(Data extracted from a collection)
---+---

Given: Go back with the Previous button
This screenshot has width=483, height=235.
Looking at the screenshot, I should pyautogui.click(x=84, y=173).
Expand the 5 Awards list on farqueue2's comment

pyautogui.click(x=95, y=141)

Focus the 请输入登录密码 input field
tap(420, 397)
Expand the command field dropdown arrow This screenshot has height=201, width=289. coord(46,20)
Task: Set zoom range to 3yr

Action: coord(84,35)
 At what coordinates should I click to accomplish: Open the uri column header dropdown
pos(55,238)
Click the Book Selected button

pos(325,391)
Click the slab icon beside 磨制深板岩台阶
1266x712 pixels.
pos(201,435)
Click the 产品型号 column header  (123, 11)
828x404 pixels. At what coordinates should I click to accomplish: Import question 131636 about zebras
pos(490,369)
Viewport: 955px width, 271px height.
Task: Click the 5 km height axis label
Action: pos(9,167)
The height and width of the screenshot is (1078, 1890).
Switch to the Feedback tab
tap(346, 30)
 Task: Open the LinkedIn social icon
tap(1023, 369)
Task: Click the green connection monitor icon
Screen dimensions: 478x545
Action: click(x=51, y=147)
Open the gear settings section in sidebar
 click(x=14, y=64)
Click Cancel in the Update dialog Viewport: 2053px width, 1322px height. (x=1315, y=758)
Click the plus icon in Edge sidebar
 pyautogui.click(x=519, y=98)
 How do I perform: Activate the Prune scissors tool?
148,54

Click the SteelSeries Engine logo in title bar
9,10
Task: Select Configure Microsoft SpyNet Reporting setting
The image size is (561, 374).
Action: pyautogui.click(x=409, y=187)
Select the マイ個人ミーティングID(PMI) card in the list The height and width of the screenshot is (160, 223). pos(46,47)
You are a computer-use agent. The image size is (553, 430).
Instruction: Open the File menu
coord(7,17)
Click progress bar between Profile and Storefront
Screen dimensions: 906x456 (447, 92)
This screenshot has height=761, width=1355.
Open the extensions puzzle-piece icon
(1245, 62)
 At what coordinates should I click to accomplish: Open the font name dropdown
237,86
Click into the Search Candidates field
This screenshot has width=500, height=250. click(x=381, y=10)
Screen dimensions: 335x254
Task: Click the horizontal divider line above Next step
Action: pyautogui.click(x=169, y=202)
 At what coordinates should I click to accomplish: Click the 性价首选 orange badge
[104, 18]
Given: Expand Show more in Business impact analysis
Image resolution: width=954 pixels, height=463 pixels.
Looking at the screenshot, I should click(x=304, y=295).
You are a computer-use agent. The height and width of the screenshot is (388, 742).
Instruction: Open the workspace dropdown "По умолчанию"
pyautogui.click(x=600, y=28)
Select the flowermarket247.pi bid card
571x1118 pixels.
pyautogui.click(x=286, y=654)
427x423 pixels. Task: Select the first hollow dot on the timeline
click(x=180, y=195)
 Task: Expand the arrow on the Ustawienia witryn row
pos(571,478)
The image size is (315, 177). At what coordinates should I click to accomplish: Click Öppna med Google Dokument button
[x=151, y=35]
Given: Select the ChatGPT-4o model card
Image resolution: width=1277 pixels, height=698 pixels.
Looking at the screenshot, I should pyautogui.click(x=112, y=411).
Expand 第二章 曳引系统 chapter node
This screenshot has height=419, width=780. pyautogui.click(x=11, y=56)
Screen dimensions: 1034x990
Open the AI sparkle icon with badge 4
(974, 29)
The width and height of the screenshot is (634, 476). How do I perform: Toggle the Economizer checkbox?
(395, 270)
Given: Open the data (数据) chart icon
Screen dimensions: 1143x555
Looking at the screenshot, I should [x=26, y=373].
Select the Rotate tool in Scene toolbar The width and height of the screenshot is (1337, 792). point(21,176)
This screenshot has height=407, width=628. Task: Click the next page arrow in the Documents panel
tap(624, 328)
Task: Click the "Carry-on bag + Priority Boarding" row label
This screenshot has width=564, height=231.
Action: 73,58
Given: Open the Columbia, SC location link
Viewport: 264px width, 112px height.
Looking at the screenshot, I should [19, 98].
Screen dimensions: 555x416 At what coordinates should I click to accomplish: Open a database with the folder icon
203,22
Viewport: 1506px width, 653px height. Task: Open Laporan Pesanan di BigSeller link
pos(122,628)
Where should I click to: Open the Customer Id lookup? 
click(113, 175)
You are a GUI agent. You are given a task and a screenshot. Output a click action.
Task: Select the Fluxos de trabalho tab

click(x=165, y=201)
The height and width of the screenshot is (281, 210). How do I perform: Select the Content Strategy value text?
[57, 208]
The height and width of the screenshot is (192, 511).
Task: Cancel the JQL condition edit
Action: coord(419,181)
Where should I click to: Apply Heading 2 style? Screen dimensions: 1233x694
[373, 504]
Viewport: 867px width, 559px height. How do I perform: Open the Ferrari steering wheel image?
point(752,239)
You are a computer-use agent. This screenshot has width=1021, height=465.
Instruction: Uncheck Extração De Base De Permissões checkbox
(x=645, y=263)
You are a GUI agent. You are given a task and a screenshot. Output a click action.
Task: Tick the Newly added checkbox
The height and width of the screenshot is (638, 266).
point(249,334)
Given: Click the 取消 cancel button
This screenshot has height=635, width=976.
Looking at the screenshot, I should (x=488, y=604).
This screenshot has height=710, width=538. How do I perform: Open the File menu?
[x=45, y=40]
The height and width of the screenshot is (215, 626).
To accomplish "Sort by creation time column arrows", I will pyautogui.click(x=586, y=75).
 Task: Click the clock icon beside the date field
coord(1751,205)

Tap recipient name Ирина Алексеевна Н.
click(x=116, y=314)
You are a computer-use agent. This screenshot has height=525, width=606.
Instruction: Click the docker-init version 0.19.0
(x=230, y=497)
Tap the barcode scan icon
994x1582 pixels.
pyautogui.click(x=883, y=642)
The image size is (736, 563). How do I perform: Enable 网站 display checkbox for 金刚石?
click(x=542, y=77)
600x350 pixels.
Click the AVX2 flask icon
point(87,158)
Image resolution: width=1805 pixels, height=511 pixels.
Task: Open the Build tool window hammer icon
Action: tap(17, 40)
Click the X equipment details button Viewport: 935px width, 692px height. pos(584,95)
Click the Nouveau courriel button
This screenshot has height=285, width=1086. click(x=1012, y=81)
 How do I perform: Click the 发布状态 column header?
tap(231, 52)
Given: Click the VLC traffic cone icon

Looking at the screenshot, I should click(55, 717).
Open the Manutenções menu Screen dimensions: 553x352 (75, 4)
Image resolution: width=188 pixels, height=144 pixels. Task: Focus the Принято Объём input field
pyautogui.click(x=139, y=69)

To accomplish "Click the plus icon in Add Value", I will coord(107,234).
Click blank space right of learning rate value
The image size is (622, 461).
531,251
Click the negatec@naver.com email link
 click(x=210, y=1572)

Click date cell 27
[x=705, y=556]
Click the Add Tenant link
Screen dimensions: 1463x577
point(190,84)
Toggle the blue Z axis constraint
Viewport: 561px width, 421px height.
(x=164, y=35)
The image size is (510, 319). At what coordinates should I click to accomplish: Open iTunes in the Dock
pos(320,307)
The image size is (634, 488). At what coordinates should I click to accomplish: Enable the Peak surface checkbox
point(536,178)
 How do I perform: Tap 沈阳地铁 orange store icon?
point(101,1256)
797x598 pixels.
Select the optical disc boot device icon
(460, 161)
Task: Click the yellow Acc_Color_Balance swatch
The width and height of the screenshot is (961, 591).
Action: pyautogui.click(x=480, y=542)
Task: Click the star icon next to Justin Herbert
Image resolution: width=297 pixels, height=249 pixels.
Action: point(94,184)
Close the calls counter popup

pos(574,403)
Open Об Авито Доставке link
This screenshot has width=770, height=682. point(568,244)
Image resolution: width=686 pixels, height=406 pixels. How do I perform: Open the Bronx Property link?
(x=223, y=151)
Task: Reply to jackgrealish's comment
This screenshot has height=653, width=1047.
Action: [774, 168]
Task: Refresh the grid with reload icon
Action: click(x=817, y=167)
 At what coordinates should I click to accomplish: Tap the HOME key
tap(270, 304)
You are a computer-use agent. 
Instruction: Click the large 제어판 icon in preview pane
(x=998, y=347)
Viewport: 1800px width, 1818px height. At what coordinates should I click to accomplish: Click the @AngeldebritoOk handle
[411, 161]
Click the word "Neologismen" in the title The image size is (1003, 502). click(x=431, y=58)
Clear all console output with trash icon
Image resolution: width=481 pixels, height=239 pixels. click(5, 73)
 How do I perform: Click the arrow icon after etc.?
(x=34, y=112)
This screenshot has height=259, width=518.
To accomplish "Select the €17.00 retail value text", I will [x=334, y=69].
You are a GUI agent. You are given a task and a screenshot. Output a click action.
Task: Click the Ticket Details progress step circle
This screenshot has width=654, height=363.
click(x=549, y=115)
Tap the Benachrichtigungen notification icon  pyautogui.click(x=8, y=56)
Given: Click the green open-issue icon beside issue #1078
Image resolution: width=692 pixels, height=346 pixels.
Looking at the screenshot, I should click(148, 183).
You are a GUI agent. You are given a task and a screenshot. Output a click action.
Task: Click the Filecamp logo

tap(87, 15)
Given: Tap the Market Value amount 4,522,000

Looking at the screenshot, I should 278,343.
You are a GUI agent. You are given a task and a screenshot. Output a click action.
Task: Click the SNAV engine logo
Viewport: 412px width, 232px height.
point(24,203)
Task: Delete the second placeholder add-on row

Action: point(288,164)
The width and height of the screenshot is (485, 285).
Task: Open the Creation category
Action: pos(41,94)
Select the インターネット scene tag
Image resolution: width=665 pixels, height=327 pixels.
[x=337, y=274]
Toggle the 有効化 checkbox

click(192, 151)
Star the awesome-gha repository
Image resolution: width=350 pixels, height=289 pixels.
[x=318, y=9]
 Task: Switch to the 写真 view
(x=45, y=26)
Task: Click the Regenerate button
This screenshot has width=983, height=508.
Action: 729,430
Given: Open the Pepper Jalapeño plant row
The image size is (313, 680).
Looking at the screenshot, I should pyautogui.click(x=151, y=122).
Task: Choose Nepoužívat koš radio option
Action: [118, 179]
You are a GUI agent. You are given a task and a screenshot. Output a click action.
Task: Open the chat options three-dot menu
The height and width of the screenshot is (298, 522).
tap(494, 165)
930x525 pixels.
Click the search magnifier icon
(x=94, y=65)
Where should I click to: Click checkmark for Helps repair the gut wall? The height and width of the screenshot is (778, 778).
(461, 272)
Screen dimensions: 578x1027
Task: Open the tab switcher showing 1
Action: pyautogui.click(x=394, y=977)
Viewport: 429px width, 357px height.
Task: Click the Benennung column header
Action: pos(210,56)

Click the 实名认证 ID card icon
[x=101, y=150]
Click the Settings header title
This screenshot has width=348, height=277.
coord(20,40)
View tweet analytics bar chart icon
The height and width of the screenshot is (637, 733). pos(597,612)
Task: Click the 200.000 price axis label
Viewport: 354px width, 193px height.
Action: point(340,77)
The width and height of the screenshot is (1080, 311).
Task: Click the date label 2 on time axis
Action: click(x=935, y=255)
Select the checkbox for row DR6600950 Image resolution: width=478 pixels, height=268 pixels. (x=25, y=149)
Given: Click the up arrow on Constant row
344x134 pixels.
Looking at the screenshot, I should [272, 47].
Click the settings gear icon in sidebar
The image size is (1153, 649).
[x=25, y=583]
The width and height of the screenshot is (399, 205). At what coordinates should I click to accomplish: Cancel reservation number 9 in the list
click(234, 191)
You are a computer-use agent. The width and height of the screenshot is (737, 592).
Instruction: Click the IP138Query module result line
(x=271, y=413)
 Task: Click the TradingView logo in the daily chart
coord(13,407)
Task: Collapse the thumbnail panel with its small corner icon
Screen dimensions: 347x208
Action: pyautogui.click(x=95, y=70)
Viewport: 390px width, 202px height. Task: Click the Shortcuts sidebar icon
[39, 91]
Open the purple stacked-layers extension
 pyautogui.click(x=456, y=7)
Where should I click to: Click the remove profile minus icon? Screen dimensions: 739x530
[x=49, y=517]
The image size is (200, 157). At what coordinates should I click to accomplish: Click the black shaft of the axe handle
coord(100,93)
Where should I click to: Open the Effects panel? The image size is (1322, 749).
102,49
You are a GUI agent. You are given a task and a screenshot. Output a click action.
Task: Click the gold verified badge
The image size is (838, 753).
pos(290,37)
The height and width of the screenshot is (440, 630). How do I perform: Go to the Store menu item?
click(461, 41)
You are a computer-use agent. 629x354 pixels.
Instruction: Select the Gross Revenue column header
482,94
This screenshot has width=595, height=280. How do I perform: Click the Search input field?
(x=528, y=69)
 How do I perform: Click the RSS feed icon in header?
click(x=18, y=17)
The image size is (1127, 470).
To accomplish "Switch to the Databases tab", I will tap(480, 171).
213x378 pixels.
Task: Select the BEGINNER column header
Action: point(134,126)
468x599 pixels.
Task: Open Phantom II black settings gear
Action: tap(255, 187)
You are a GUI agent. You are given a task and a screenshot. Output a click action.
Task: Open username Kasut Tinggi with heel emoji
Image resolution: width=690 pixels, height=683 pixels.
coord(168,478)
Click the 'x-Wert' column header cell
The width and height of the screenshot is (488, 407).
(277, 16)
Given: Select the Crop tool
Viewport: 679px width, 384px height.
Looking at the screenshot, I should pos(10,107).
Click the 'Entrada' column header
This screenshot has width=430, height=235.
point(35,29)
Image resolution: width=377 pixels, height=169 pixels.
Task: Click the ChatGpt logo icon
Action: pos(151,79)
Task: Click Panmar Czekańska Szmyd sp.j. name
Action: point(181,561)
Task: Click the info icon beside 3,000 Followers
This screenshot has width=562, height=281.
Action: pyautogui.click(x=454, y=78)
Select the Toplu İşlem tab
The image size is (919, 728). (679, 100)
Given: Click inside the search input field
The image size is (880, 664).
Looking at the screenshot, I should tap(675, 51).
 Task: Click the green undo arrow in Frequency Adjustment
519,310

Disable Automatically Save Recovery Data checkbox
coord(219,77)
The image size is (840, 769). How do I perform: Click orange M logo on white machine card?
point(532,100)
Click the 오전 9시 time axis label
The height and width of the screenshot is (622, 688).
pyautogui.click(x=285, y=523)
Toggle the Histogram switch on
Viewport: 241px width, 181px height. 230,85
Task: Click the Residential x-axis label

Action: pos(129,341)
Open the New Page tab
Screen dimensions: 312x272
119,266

---+---

• _REQUIREMENT_
Copy all lines from the entries that contain the word "computer".

• _TASK RESULT_
You are a computer-use agent. The image size is (553, 430).
You are a computer-use agent. The height and width of the screenshot is (388, 742).
You are a computer-use agent. This screenshot has width=1021, height=465.
You are a computer-use agent. This screenshot has height=525, width=606.
You are a computer-use agent. 
You are a computer-use agent. The width and height of the screenshot is (737, 592).
You are a computer-use agent. 629x354 pixels.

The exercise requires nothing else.